Meta e la lotta alle truffe: un impegno che precede questa operazione

La collaborazione con il DOJ arriva in un momento in cui Meta è sotto pressione pubblica per la gestione delle attività fraudolente sulle proprie piattaforme. L’azienda è accusata di aver guadagnato miliardi di dollari da inserzioni pubblicitarie legate a schemi truffaldini, una critica che torna periodicamente e che la stessa fonte dell’operazione non nasconde.

Detto questo, Meta ha intensificato le azioni nel corso del 2025 e del 2026. I dati comunicati dall’azienda indicano la rimozione di 159 milioni di annunci truffaldini e di 10,9 milioni di account collegati a centri criminali organizzati. In precedenza aveva già rimosso oltre 2 milioni di account legati agli schemi di pig butchering.

Nello stesso periodo, l’azienda ha intentato cause contro inserzionisti in Brasile e in Cina che usavano deepfake di personaggi famosi per indirizzare gli utenti verso siti fraudolenti e, a marzo 2026, ha introdotto strumenti basati sull’intelligenza artificiale per rilevare account che impersonano brand o personaggi pubblici, insieme ad avvisi attivi per gli utenti che interagiscono con profili potenzialmente falsi. Tutte iniziative che si inseriscono in una strategia più ampia di contrasto alle frodi, che si lega anche all’ondata di cancellazioni massive di account Instagram avvenuta a maggio 2026, la più aggressiva azione di pulizia mai tentata dalla piattaforma contro i profili bot e automatizzati.
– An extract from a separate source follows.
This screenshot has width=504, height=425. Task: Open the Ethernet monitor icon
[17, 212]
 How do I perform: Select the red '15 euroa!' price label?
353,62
Meta ha dichiarato che le aziende partecipanti restano impegnate a proseguire questa collaborazione. Non sono stati comunicati dettagli sui prossimi passi, ma la struttura del gruppo di lavoro, con la partecipazione attiva di forze dell’ordine di cinque paesi, suggerisce un’infrastruttura pensata per durare oltre l’operazione inaugurale.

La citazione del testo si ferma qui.